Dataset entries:
————————
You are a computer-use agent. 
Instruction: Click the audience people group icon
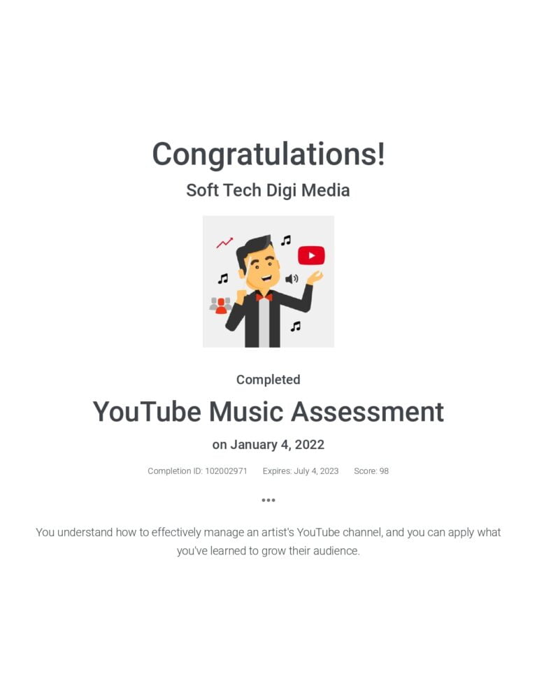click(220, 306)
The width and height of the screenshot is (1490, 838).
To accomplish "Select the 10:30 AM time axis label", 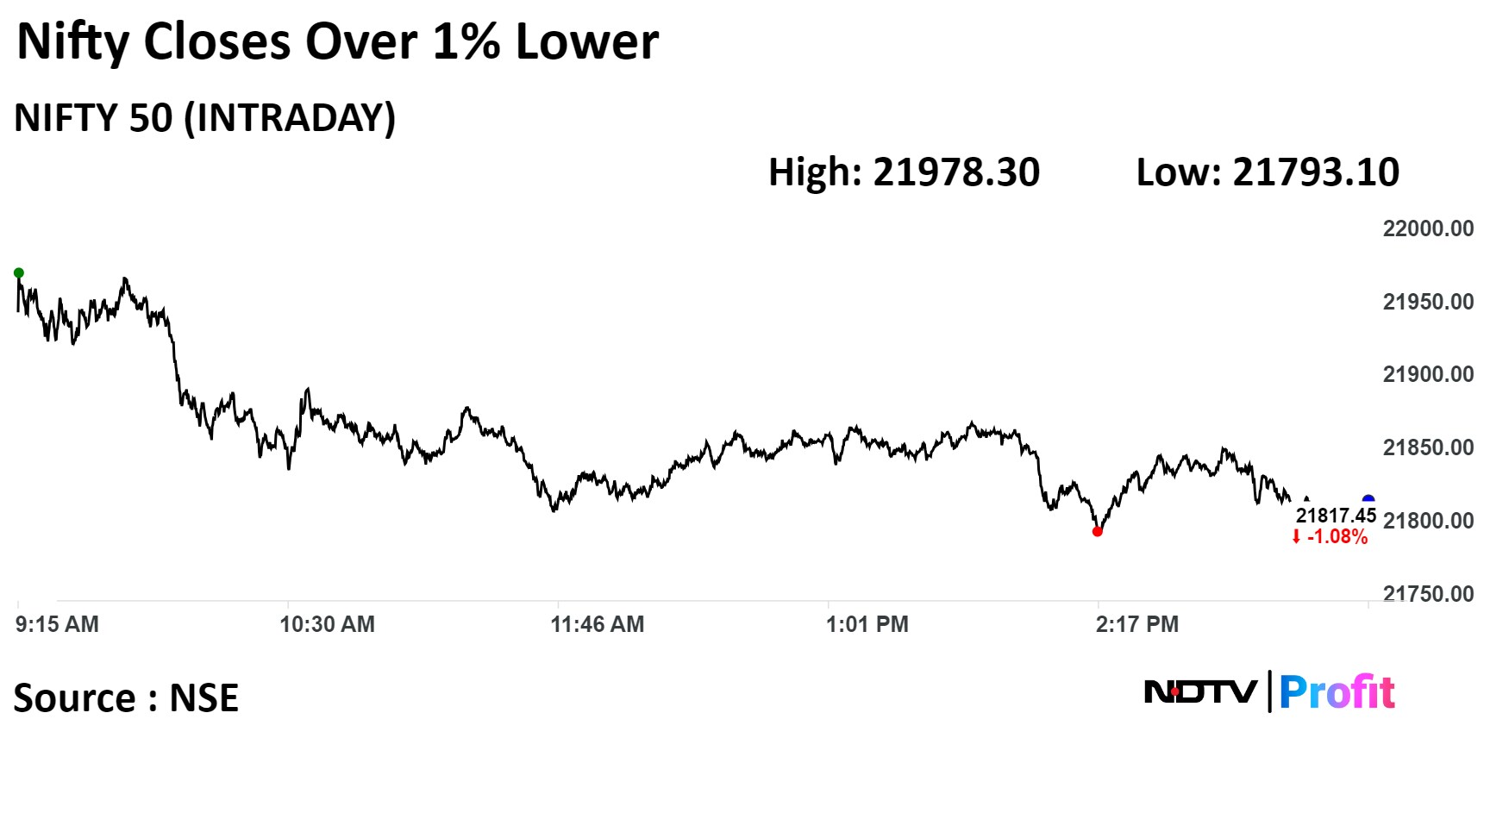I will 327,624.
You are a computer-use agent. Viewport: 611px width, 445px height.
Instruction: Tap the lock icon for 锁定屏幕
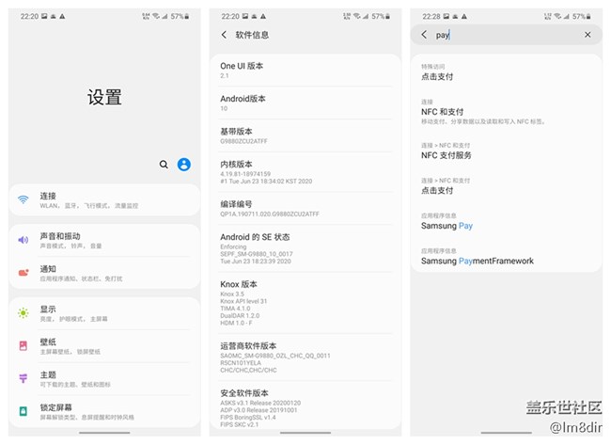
————————
WHAT TO WORK ON: Please show every line of the records that holds the word "computer".

RESULT FOR THIS TASK:
You are a computer-use agent. 
You are a computer-use agent. Viewport: 611px width, 445px height.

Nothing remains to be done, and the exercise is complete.